Intensive Osterfeiern

Seit seiner Kindheit war er in der katholischen Pfarrgemeinde St. Josef Messdiener und Jungschärler. In der Jugendarbeit übernahm er Verantwortung im Leitungsteam der Katholischen Jungen Gemeinde. Für Patres in der Mission organisierte er durch Papiersammlungen jährlich Gelder. Besonders intensiv erlebte Wolfgang Kraus Ostern. Um Karfreitag ging er regelmäßig mit der bekannten Kreuzprozession durch Menden. Zudem gestaltete er die Osterfeuer mit. 

Nach der Ausbildung zum Bauzeichner studierte Kraus in Hagen an der Ingenieurschule Architektur. Seine Examensarbeit 1979 befasste sich mit einem fiktiven Neubau eines katholischen Pfarrgemeindezentrums mit Kirche, Vikarie, Pfarrsaal und Kindergarten. Im Pfarrgemeinderat engagierte er sich für die Jugendarbeit, ebenso als Lektor für die Gottesdienste und als Eucharistiehelfer. Im Kirchenvorstand brachte er sich in den Bereichen Bau und Finanzen ein. 

Beruflich leitete Kraus bundesweit Bauvorhaben. 1991 baute er in Leipzig unweit von Auerbachs Keller sein erstes Objekt in Ostdeutschland – vorher war er nie dort gewesen. Von da an war er überall im Osten tätig: Rostock, Plauen, Schwerin, Görlitz, Frankfurt (Oder), Magdeburg, Berlin, Dresden, Weimar, Gera, Gotha, Görlitz – kurzum, in allen größeren Städten der neuen Bundesländer. 

Der Liebe wegen zog Kraus schließlich in die Lausitz – zunächst nach Cottbus, 1996 mit seiner Lebensgefährtin nach Groß Särchen. Seit 2003 ist er als Darsteller des Krabat Botschafter der Oberlausitz. Immer wieder erzählt er dann auch von der historisch verbürgten Person des Johann von Schadowitz. „Den Sinn seines gesamten, sehr bewegten und aufregenden Lebens sah Schadowitz darin, Gott den Herrn zu suchen. Darin sah er seine wahre Bestimmung“, sagt Wolfgang Kraus. „Der Wert dieser Erkenntnis wird mir beim intensiven Lesen in den historischen Büchern und in der Bibel immer wieder klar. Ebenso im Gebet.“

Vom Grabtuch fasziniert

Genauso am Herzen liegt Kraus der europaweit aktive Verein Penuel, der Kreis der wahren Freunde des Antlitzes Christi. Die Geschichte der Grabtücher Jesu in Turin und Manoppello faszinierte ihn. Er las sich in die Quellen ein und stieß dabei auf den Freundeskreis. „Warum wissen so wenige Menschen von den Grabtüchern und der Botschaft, die sie vermitteln? Warum ist so wenig bekannt? All das bewegte mich“, sagt der Groß Särchener.  

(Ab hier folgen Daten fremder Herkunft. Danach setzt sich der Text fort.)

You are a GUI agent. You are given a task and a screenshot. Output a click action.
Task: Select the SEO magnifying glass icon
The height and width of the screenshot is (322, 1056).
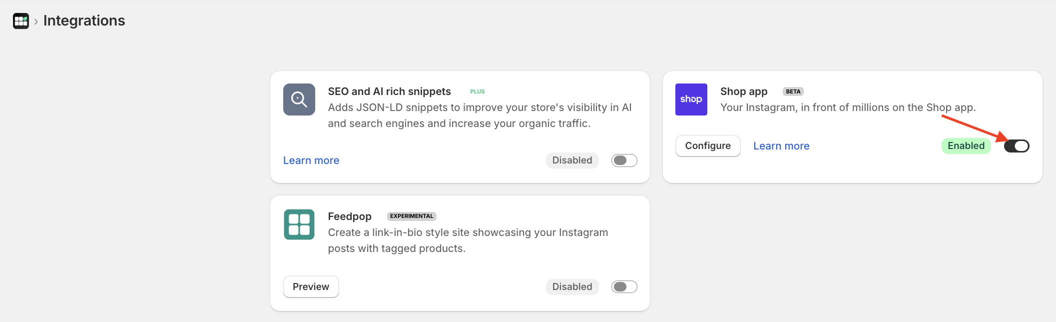point(299,100)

Bei Treffen mit den Penuel-Mitgliedern erzählte er von seiner neuen Heimat im Osten, von Johann von Schadowitz, von der sorbischen Volkssage Krabat, von der besonderen Tiefe des Osterfestes in der Lausitz und von den Osterreitern. So beschloss man: Die Jahreshauptversammlung 2021 des Vereins soll in der Lausitz stattfinden. 

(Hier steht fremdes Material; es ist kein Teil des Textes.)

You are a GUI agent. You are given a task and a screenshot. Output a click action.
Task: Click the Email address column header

Coronabedingt geht dies zu Ostern nicht. Geplant ist nun der 13. bis 15. August. Dabei will Kraus die deutsch- und die sorbischsprachigen Christen miteinbinden. Besonders hofft er auf die Unterstützung seiner Pfarrgemeinde in Wittichenau und des Krabatdorfs Groß Särchen. Denn: „Schon Krabat lebte in seiner Zeit im Einklang mit seinen Bürgern im evangelischen Särchen und seinem geliebten katholischen Wittichenau inmitten der sorbischen Oberlausitz.“ Andreas Kirschke

Hinweis

Informationen zum Verein Penuel 

findet man unter www.antlitz-christi.de; mehr über Johann von Schadowitz 

und die Krabat-Sage unter 

www.meister-krabat.de.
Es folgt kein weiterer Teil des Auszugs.